-- THE DATA follows --
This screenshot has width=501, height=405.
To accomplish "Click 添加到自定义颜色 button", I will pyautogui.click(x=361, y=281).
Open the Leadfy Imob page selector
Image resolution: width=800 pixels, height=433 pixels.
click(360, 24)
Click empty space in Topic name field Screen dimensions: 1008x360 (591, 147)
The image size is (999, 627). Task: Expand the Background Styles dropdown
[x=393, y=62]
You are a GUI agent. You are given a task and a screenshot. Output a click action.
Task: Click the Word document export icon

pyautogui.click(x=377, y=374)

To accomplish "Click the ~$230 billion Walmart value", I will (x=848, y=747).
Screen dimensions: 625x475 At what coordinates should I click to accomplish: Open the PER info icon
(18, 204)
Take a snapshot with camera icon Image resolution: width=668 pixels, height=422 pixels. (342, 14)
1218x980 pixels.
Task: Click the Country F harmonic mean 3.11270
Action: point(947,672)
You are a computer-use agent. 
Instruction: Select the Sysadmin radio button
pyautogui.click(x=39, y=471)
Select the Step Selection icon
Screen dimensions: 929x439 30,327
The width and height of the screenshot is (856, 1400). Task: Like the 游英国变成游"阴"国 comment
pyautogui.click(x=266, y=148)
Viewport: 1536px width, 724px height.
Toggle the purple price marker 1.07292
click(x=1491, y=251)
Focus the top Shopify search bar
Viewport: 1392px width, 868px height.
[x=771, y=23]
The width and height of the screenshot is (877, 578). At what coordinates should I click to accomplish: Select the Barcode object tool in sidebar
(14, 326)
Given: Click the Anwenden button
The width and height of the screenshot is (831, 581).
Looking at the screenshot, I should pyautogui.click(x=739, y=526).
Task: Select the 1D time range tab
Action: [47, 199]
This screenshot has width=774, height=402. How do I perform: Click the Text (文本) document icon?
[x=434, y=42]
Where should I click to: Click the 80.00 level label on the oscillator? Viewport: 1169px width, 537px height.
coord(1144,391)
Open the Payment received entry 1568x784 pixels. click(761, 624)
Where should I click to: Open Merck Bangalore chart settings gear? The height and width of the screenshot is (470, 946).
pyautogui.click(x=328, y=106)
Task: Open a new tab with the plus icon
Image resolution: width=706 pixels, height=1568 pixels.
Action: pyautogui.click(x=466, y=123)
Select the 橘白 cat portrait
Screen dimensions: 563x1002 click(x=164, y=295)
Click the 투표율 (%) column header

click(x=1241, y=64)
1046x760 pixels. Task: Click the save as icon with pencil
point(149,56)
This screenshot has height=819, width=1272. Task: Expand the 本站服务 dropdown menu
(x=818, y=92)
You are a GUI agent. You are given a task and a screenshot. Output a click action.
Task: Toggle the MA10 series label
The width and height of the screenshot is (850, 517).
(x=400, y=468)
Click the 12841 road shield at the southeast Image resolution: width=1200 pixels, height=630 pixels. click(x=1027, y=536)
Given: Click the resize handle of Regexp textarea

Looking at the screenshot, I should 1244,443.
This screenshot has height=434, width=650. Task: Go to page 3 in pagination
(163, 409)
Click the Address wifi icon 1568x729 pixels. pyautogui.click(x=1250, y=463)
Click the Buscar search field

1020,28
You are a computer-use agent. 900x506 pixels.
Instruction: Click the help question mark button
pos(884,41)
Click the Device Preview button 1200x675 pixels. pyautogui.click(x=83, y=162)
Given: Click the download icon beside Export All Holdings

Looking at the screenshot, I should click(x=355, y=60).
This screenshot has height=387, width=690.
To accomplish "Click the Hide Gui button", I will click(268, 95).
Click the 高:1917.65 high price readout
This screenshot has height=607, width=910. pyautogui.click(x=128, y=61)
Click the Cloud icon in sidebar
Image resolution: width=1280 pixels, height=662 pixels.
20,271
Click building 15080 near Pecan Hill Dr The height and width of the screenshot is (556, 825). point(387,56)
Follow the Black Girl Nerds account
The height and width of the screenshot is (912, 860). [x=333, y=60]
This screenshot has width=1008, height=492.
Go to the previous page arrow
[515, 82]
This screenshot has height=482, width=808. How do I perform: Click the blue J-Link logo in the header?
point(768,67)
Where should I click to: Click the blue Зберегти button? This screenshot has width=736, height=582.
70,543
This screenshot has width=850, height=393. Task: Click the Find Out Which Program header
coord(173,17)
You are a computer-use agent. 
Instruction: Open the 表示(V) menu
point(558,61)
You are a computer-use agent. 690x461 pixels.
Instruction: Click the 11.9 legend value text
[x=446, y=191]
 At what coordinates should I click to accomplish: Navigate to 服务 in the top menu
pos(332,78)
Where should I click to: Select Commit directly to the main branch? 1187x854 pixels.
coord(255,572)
-- THE DATA concluded --
▶ WORK INSTRUCTION
Give back every entry exactly, with nothing left out.

▶ FINAL ANSWER
This screenshot has width=501, height=405.
To accomplish "Click 添加到自定义颜色 button", I will pyautogui.click(x=361, y=281).
Open the Leadfy Imob page selector
Image resolution: width=800 pixels, height=433 pixels.
click(360, 24)
Click empty space in Topic name field Screen dimensions: 1008x360 (591, 147)
The image size is (999, 627). Task: Expand the Background Styles dropdown
[x=393, y=62]
You are a GUI agent. You are given a task and a screenshot. Output a click action.
Task: Click the Word document export icon

pyautogui.click(x=377, y=374)

To accomplish "Click the ~$230 billion Walmart value", I will (x=848, y=747).
Screen dimensions: 625x475 At what coordinates should I click to accomplish: Open the PER info icon
(18, 204)
Take a snapshot with camera icon Image resolution: width=668 pixels, height=422 pixels. (342, 14)
1218x980 pixels.
Task: Click the Country F harmonic mean 3.11270
Action: point(947,672)
You are a computer-use agent. 
Instruction: Select the Sysadmin radio button
pyautogui.click(x=39, y=471)
Select the Step Selection icon
Screen dimensions: 929x439 30,327
The width and height of the screenshot is (856, 1400). Task: Like the 游英国变成游"阴"国 comment
pyautogui.click(x=266, y=148)
Viewport: 1536px width, 724px height.
Toggle the purple price marker 1.07292
click(x=1491, y=251)
Focus the top Shopify search bar
Viewport: 1392px width, 868px height.
[x=771, y=23]
The width and height of the screenshot is (877, 578). At what coordinates should I click to accomplish: Select the Barcode object tool in sidebar
(14, 326)
Given: Click the Anwenden button
The width and height of the screenshot is (831, 581).
Looking at the screenshot, I should pyautogui.click(x=739, y=526).
Task: Select the 1D time range tab
Action: [47, 199]
This screenshot has width=774, height=402. How do I perform: Click the Text (文本) document icon?
[x=434, y=42]
Where should I click to: Click the 80.00 level label on the oscillator? Viewport: 1169px width, 537px height.
coord(1144,391)
Open the Payment received entry 1568x784 pixels. click(761, 624)
Where should I click to: Open Merck Bangalore chart settings gear? The height and width of the screenshot is (470, 946).
pyautogui.click(x=328, y=106)
Task: Open a new tab with the plus icon
Image resolution: width=706 pixels, height=1568 pixels.
Action: pyautogui.click(x=466, y=123)
Select the 橘白 cat portrait
Screen dimensions: 563x1002 click(x=164, y=295)
Click the 투표율 (%) column header

click(x=1241, y=64)
1046x760 pixels. Task: Click the save as icon with pencil
point(149,56)
This screenshot has height=819, width=1272. Task: Expand the 本站服务 dropdown menu
(x=818, y=92)
You are a GUI agent. You are given a task and a screenshot. Output a click action.
Task: Toggle the MA10 series label
The width and height of the screenshot is (850, 517).
(x=400, y=468)
Click the 12841 road shield at the southeast Image resolution: width=1200 pixels, height=630 pixels. click(x=1027, y=536)
Given: Click the resize handle of Regexp textarea

Looking at the screenshot, I should 1244,443.
This screenshot has height=434, width=650. Task: Go to page 3 in pagination
(163, 409)
Click the Address wifi icon 1568x729 pixels. pyautogui.click(x=1250, y=463)
Click the Buscar search field

1020,28
You are a computer-use agent. 900x506 pixels.
Instruction: Click the help question mark button
pos(884,41)
Click the Device Preview button 1200x675 pixels. pyautogui.click(x=83, y=162)
Given: Click the download icon beside Export All Holdings

Looking at the screenshot, I should click(x=355, y=60).
This screenshot has height=387, width=690.
To accomplish "Click the Hide Gui button", I will click(268, 95).
Click the 高:1917.65 high price readout
This screenshot has height=607, width=910. pyautogui.click(x=128, y=61)
Click the Cloud icon in sidebar
Image resolution: width=1280 pixels, height=662 pixels.
20,271
Click building 15080 near Pecan Hill Dr The height and width of the screenshot is (556, 825). point(387,56)
Follow the Black Girl Nerds account
The height and width of the screenshot is (912, 860). [x=333, y=60]
This screenshot has width=1008, height=492.
Go to the previous page arrow
[515, 82]
This screenshot has height=482, width=808. How do I perform: Click the blue J-Link logo in the header?
point(768,67)
Where should I click to: Click the blue Зберегти button? This screenshot has width=736, height=582.
70,543
This screenshot has width=850, height=393. Task: Click the Find Out Which Program header
coord(173,17)
You are a computer-use agent. 
Instruction: Open the 表示(V) menu
point(558,61)
You are a computer-use agent. 690x461 pixels.
Instruction: Click the 11.9 legend value text
[x=446, y=191]
 At what coordinates should I click to accomplish: Navigate to 服务 in the top menu
pos(332,78)
Where should I click to: Select Commit directly to the main branch? 1187x854 pixels.
coord(255,572)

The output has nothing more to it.